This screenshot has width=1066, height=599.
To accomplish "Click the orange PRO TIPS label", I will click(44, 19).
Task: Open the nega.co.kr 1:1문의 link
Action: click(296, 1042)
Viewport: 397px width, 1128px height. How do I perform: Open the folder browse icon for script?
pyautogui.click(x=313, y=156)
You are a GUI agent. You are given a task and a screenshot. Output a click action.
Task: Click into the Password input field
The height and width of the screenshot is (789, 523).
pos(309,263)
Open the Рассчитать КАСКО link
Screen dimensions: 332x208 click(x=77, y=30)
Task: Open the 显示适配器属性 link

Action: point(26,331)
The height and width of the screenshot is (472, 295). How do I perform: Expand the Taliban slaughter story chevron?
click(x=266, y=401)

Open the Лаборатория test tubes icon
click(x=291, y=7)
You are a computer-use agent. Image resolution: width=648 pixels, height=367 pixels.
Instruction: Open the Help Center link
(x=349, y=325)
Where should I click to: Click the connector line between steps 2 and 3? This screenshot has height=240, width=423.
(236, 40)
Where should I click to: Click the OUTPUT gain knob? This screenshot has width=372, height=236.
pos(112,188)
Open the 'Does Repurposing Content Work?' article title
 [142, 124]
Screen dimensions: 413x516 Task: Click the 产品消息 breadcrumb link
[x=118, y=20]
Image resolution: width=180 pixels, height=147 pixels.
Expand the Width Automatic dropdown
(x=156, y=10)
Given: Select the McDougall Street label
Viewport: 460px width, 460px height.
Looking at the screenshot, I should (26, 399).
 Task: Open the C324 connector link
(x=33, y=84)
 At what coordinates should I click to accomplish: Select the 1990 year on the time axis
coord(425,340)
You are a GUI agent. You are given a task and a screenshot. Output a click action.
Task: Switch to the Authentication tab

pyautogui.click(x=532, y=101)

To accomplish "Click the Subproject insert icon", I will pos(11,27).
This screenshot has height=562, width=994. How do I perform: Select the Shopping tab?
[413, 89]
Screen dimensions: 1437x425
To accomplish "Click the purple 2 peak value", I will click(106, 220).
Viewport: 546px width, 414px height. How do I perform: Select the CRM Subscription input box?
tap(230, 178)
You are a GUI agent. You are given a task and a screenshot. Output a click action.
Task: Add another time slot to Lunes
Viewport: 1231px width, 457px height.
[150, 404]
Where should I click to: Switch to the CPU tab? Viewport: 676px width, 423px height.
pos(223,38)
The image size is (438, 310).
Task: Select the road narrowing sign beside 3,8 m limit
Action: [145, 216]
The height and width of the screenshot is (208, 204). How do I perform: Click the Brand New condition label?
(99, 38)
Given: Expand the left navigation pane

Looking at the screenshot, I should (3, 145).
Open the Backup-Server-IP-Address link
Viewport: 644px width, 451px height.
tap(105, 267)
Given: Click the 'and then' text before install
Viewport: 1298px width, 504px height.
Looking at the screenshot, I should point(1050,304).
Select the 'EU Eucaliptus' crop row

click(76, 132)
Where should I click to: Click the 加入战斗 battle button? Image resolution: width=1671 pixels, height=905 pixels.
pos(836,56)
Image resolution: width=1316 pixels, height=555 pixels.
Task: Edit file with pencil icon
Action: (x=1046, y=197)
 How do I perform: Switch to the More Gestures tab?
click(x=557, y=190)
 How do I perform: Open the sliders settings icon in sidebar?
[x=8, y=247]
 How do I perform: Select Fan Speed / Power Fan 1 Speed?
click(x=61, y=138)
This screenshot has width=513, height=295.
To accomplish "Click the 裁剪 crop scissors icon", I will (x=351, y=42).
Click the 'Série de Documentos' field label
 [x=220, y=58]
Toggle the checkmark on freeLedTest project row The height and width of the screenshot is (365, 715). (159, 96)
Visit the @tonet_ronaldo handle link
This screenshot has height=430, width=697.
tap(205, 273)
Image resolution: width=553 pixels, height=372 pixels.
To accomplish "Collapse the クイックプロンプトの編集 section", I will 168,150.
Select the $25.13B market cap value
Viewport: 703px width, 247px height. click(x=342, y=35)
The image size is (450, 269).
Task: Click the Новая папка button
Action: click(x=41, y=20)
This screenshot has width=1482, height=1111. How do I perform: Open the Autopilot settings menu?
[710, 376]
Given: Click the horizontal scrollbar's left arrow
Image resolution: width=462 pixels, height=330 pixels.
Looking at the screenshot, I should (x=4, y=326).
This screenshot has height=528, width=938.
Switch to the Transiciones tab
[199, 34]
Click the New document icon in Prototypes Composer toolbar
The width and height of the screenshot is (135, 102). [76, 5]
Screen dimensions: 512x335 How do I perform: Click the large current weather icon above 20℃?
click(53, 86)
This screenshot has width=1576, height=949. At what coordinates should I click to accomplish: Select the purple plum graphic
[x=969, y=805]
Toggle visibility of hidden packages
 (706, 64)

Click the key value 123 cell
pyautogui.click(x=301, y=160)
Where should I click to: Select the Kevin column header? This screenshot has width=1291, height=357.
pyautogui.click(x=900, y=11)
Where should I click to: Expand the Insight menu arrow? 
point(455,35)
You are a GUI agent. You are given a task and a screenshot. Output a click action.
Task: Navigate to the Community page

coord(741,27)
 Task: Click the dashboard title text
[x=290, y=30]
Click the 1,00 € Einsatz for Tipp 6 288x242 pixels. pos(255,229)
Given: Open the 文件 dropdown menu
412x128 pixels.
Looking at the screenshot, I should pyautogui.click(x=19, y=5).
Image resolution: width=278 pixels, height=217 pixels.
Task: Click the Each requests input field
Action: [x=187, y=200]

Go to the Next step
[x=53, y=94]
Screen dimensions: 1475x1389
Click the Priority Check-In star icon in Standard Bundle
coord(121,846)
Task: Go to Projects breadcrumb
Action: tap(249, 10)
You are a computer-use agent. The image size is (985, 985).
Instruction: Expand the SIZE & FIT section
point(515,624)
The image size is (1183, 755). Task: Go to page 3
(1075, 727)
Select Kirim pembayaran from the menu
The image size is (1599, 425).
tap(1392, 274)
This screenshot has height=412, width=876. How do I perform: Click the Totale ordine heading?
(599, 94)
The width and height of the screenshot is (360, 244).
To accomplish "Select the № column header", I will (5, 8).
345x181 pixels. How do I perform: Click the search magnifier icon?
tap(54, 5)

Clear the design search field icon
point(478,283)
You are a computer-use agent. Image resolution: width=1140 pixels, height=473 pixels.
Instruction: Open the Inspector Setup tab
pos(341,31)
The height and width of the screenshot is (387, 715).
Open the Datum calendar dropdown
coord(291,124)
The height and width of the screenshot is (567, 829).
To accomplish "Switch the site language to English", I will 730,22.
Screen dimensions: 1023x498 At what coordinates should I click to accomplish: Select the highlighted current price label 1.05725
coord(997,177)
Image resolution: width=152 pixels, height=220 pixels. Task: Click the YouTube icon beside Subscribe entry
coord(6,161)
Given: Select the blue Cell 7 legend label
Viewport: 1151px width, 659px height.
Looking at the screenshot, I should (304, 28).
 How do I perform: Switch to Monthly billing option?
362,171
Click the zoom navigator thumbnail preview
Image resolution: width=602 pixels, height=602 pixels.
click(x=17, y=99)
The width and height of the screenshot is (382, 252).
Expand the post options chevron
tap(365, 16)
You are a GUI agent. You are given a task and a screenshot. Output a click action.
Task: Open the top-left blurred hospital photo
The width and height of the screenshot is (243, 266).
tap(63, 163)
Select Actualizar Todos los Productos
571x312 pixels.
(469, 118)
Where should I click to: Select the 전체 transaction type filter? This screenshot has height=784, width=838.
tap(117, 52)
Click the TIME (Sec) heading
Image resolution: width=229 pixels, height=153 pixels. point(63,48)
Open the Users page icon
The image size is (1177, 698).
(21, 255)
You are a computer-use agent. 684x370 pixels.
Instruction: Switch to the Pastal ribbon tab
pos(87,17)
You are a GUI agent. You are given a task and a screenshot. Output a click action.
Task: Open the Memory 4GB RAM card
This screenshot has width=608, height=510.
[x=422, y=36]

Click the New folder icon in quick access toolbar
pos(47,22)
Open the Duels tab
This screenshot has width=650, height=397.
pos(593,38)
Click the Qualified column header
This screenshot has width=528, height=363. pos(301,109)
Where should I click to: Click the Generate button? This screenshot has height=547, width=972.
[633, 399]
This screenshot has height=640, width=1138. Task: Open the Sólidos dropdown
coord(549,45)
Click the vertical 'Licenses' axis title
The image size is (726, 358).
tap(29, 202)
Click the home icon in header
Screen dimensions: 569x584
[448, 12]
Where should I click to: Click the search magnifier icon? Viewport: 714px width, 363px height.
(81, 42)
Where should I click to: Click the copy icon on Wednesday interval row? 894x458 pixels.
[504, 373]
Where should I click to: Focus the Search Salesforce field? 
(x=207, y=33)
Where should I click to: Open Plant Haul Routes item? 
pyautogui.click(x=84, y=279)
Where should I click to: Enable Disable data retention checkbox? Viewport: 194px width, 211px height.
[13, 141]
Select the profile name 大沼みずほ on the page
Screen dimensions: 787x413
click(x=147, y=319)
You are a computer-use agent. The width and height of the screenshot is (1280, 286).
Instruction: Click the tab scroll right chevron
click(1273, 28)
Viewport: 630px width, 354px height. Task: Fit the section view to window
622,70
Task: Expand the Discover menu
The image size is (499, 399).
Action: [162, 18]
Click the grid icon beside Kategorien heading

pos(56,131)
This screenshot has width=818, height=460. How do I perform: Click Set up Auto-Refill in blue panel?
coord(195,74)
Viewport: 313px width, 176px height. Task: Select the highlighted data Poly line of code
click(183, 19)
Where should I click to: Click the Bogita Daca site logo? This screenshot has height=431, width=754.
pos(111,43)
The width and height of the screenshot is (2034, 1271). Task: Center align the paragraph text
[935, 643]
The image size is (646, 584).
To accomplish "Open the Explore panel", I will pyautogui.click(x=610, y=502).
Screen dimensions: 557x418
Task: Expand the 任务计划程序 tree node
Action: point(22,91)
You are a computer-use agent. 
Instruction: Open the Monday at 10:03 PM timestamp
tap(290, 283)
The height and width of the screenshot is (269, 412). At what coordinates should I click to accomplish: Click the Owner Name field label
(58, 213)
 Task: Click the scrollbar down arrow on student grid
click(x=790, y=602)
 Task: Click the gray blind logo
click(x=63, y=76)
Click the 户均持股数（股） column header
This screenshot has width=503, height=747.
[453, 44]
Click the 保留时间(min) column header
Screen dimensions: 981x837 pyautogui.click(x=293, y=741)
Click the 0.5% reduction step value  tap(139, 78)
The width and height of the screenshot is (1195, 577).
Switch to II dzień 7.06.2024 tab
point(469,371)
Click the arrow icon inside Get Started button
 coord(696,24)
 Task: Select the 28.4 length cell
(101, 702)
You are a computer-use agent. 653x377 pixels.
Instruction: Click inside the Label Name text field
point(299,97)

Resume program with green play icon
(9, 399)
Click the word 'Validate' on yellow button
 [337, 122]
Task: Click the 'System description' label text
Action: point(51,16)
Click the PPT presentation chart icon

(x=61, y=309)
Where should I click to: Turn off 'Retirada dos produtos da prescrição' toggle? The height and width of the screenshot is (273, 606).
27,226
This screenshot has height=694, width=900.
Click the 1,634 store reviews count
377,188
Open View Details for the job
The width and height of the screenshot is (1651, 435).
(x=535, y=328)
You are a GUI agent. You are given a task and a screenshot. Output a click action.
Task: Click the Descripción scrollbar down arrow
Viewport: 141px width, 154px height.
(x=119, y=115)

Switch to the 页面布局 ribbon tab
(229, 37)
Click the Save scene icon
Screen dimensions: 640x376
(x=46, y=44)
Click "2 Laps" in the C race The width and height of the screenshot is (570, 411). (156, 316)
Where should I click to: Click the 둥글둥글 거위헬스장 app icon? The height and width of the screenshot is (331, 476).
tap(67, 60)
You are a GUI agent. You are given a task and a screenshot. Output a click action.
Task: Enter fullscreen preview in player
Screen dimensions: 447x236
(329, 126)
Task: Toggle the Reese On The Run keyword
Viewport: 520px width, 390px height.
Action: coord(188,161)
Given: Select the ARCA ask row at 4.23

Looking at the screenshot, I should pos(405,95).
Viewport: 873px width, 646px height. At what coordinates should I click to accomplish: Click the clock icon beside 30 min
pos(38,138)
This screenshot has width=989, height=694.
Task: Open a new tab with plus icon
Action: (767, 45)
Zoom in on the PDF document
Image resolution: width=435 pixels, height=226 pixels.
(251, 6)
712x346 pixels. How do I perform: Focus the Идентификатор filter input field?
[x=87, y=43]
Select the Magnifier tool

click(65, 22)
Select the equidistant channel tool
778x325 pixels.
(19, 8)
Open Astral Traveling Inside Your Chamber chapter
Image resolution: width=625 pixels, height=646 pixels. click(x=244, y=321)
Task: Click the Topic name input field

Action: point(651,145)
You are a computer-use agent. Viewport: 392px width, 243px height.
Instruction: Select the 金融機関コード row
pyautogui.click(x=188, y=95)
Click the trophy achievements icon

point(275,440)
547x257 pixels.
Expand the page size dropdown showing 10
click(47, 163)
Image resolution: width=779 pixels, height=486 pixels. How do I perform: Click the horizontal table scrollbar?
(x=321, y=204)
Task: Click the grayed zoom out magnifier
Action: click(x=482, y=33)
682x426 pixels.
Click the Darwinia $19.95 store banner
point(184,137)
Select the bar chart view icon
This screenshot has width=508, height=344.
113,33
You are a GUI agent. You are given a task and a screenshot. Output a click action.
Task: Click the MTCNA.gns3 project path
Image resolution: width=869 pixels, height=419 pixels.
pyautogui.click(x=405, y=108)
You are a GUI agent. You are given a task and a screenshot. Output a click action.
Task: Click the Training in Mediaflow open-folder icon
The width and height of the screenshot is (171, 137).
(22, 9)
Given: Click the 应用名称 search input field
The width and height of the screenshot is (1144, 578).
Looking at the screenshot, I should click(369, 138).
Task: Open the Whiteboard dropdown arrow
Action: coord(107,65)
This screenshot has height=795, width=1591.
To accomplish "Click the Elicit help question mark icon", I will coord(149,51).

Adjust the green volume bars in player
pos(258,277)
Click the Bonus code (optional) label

+---+

Task brief —
Among the records above, extract exactly the lines from the line with "Image resolution: width=462" to the line with "Screen dimensions: 1475x1389", both lines included, and leave out the rest.

Written answer —
Image resolution: width=462 pixels, height=330 pixels.
Looking at the screenshot, I should (x=4, y=326).
This screenshot has height=528, width=938.
Switch to the Transiciones tab
[199, 34]
Click the New document icon in Prototypes Composer toolbar
The width and height of the screenshot is (135, 102). [76, 5]
Screen dimensions: 512x335 How do I perform: Click the large current weather icon above 20℃?
click(53, 86)
This screenshot has width=1576, height=949. At what coordinates should I click to accomplish: Select the purple plum graphic
[x=969, y=805]
Toggle visibility of hidden packages
 (706, 64)

Click the key value 123 cell
pyautogui.click(x=301, y=160)
Where should I click to: Select the Kevin column header? This screenshot has width=1291, height=357.
pyautogui.click(x=900, y=11)
Where should I click to: Expand the Insight menu arrow? 
point(455,35)
You are a GUI agent. You are given a task and a screenshot. Output a click action.
Task: Navigate to the Community page

coord(741,27)
 Task: Click the dashboard title text
[x=290, y=30]
Click the 1,00 € Einsatz for Tipp 6 288x242 pixels. pos(255,229)
Given: Open the 文件 dropdown menu
412x128 pixels.
Looking at the screenshot, I should pyautogui.click(x=19, y=5).
Image resolution: width=278 pixels, height=217 pixels.
Task: Click the Each requests input field
Action: [x=187, y=200]

Go to the Next step
[x=53, y=94]
Screen dimensions: 1475x1389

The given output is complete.